If flexibility, the ability to adapt quickly to changing circumstances, is one of the most important virtues in our new, high-tech world, boy, are California politicians virtuous.
Take Wendy Greuel. It was less than a year ago that she was running for her dream job as mayor of Los Angeles. Everything in her political career had pointed toward it: her years as an aide to former-Mayor Tom Bradley, seven years on the City Council, a term as city controller.
But on May 21, Greuel lost to the race to Eric Garcetti, ending her shot at the job she had both long coveted and had all the credentials to do.
No matter. When Rep.

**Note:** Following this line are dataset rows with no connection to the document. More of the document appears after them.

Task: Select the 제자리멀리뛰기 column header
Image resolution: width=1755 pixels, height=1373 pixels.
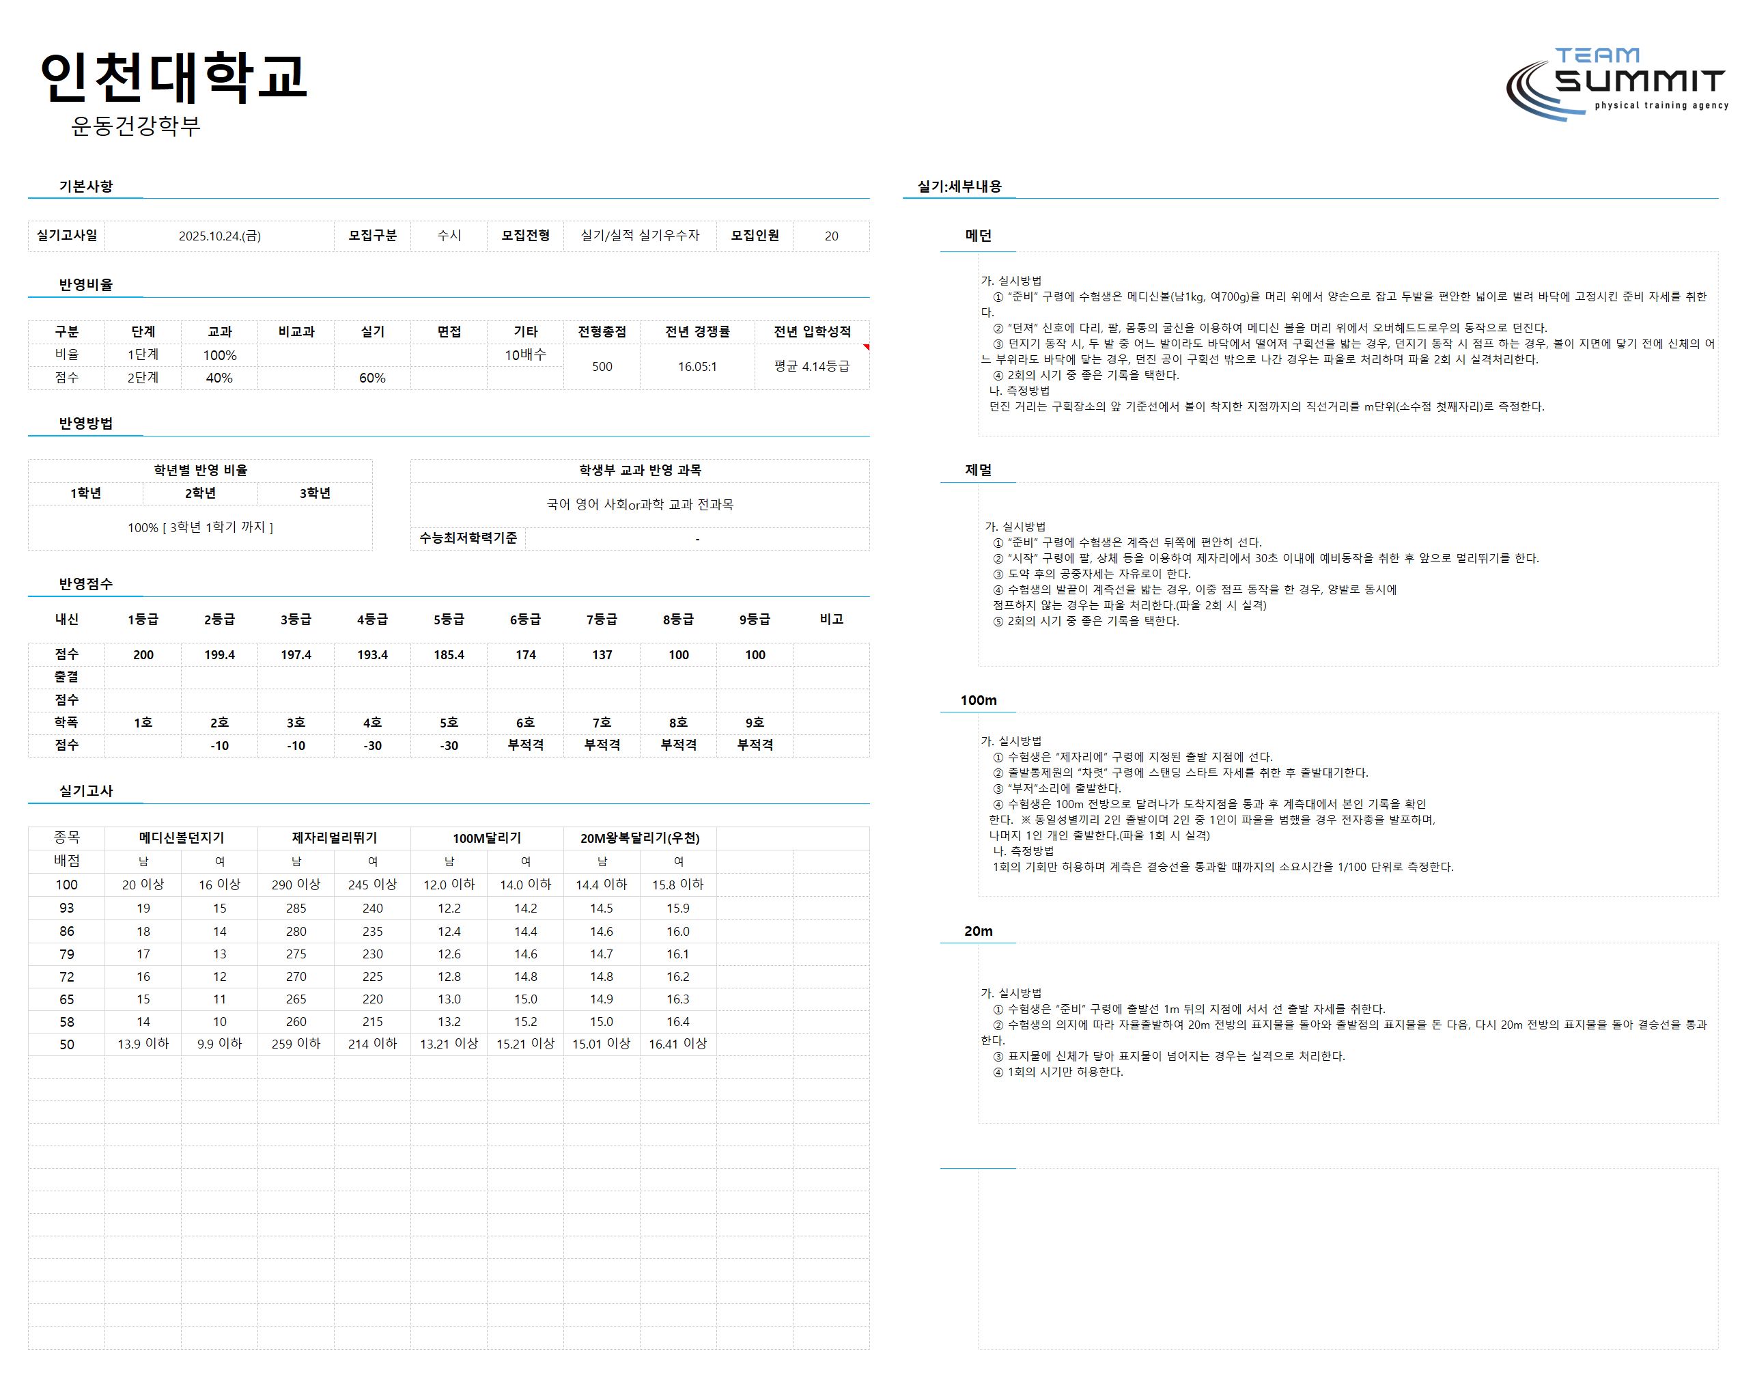Action: click(333, 838)
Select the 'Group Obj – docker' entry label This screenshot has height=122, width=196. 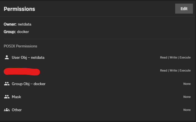click(29, 84)
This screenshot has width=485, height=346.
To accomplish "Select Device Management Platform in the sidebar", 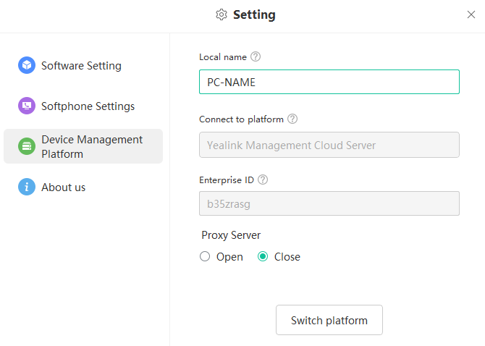I will [83, 146].
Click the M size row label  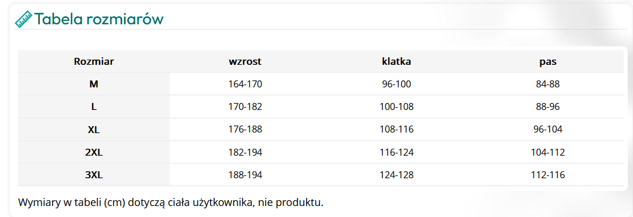click(x=94, y=84)

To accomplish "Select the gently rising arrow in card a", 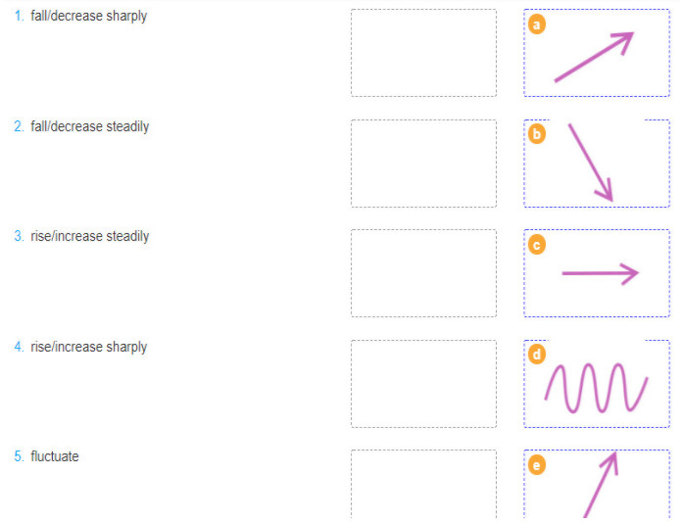I will pos(594,57).
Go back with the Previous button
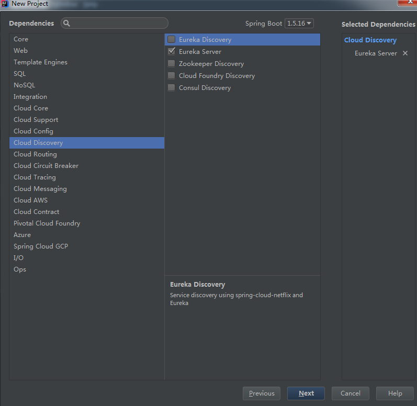The height and width of the screenshot is (406, 417). pos(262,393)
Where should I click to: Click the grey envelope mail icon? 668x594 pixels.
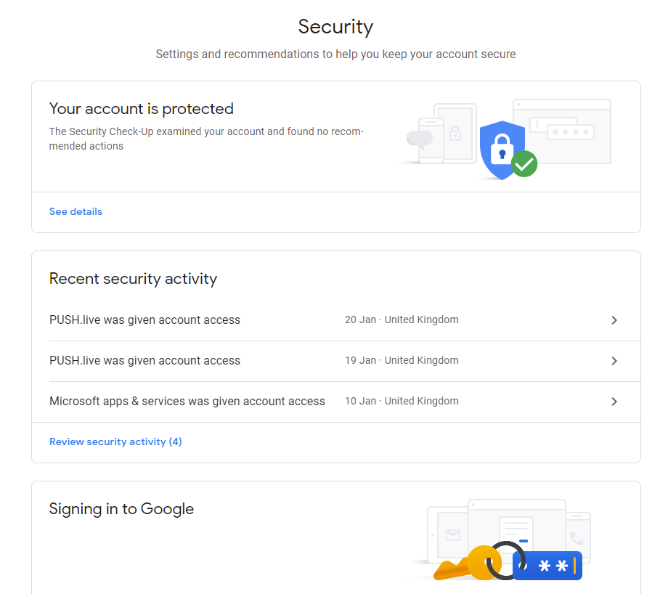[x=453, y=534]
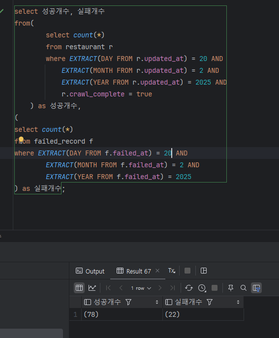Close the Result 67 tab

tap(157, 271)
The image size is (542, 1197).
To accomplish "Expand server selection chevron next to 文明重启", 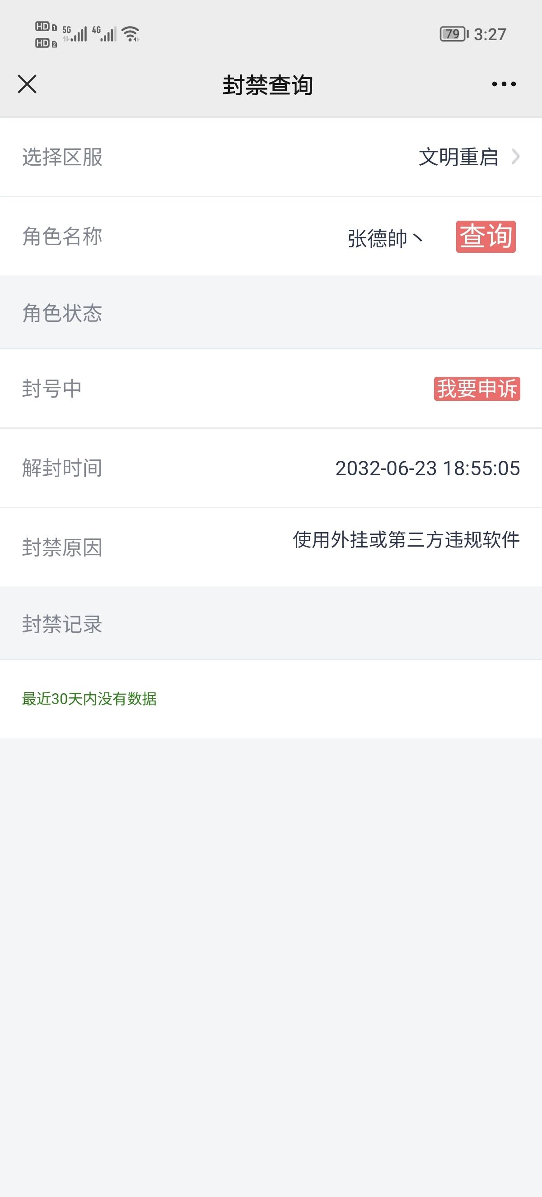I will (515, 157).
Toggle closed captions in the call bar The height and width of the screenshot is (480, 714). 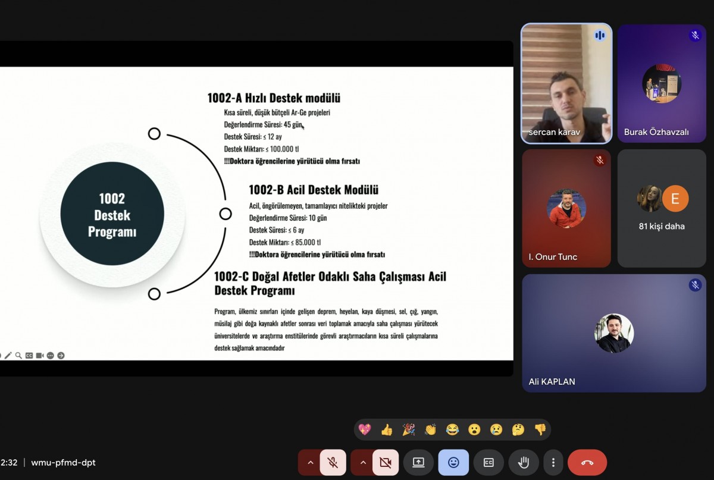point(488,462)
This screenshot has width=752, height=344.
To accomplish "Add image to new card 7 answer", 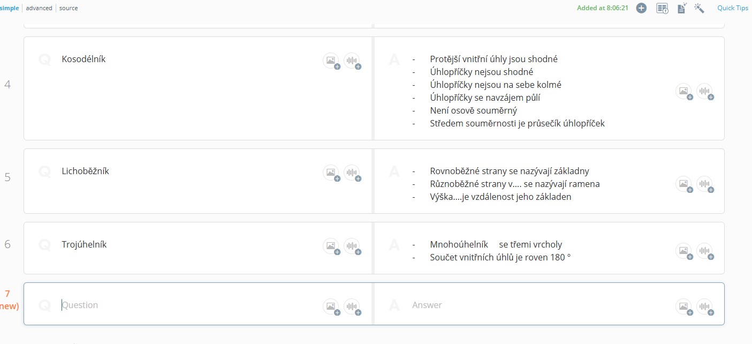I will coord(684,306).
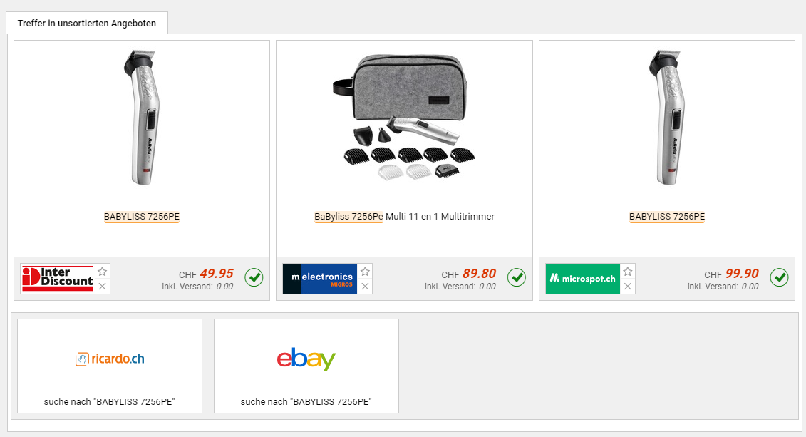Dismiss the Migros electronics offer with X
806x437 pixels.
pyautogui.click(x=365, y=287)
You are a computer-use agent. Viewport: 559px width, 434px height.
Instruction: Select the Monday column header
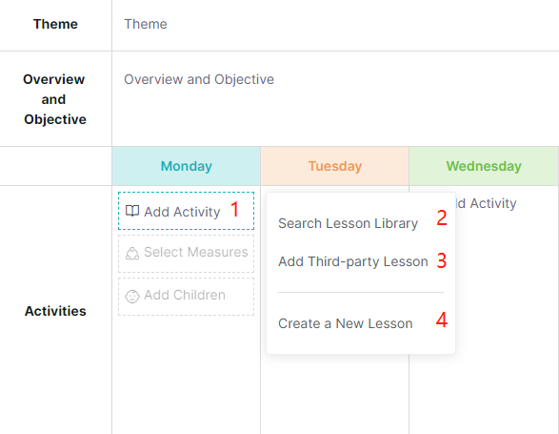click(x=186, y=166)
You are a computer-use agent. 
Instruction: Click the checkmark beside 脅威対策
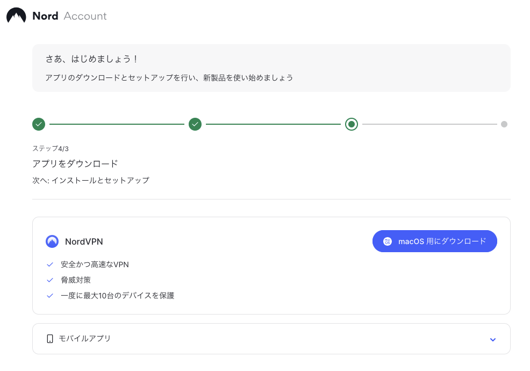click(50, 280)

Henry Waxman announced in January that he was retiring from Congress after 40 years in office, Greuel jumped into the race to replace him within hours.
Never mind that the job of running America’s second largest city couldn’t be more different from serving in Congress or that the skill set needed to run a city of 3.8 million is very different from that required for a first-term member of the House.
“It was a quick decision, but I knew it was right,” Greuel told reporters in January. “I felt it in my gut. This is an opportunity to serve this community.”
What she didn’t say is that the race also is a chance to stay in the political game, which for any long-time pol is every bit as important as community service.
Then there’s Gloria Negrete McLeod of Chino, who announced in February that she was giving up her career in Congress to run for a seat on the San Bernardino County Board of Supervisors.
Of course it was only a two-year congressional career, but it was a great two years.
In 2012, facing the prospect of being termed out of her state Senate seat in 2014, Negrete McLeod decided to run in a newly drawn congressional district and steamrolled incumbent Rep. Joe Baca in a nasty Democratic primary.
Now people might question why a then-70-year-old woman born and raised in California would want to move to Washington, D.C., and become a first-term congresswoman in an institution where seniority still matters. But for a politician, that’s a ridiculous question. It’s an elected office and there aren’t that many of them.
Besides, it turns out the job in Congress was just a short-time gig until something better – and closer to home – turned up.
Leaving Congress wasn’t an easy decision, Negrete McLeod said in a statement, but “my desire to represent this community locally, where I have lived for more than 40 years, and where I have long served as an elected official, won out.”
Finally, we have Hayward’s Ellen Corbett, a state senator who has already spent the maximum 14 years in the Legislature. Faced with the prospect of being out of political office for the first time since her days on the San Leandro City Council, Corbett’s running against fellow Democrat Eric Swalwell for the East Bay congressional seat he won in 2012 by taking out 20-term Rep. Pete Stark,
Never mind that it’s tough to find many political differences between Corbett and Swalwell, a 33-year-old former Dublin councilman, or that Swalwell already has received endorsements from both President Obama and the California Democratic Party.
Instead, Corbett’s campaign website argues that she’s a woman (and Swalwell isn’t), that she went to local colleges (and Swalwell didn’t) and that she has decades of experience in office (and Swalwell doesn’t).
But Swalwell also has a political job and unless Corbett can win in November, she won’t. And does anyone really think Corbett would be running for Congress if she could stay in the Legislature?
It takes a strong ego and plenty of ambition and self-esteem to run for any political office and that’s not a bad thing.
If someone isn’t totally convinced that he or she is the best person for the job, why run? Heck, with Democrat Ro Khanna running unsuccessfully against the late Rep. Tom Lantos in 2004, considering a challenge to Stark in 2012 and now running against Rep. Mike Honda, it’s a question of whether there’s any Bay Area member of Congress he doesn’t think he could improve on.
And there’s the problem. For politicians – and aspiring politicians – it’s easy to fall into the trap of believing that the people need you in office, any office. And that it would be wrong to deny them the opportunity to get the skills and ideas you have to offer, even if those skills and ideas might not actually fit the office you’re seeking.
Birds gotta fly, fish gotta swim and politicians have to run for office. And sometimes that’s just too bad.
John Wildermuth is a longtime writer on California politics.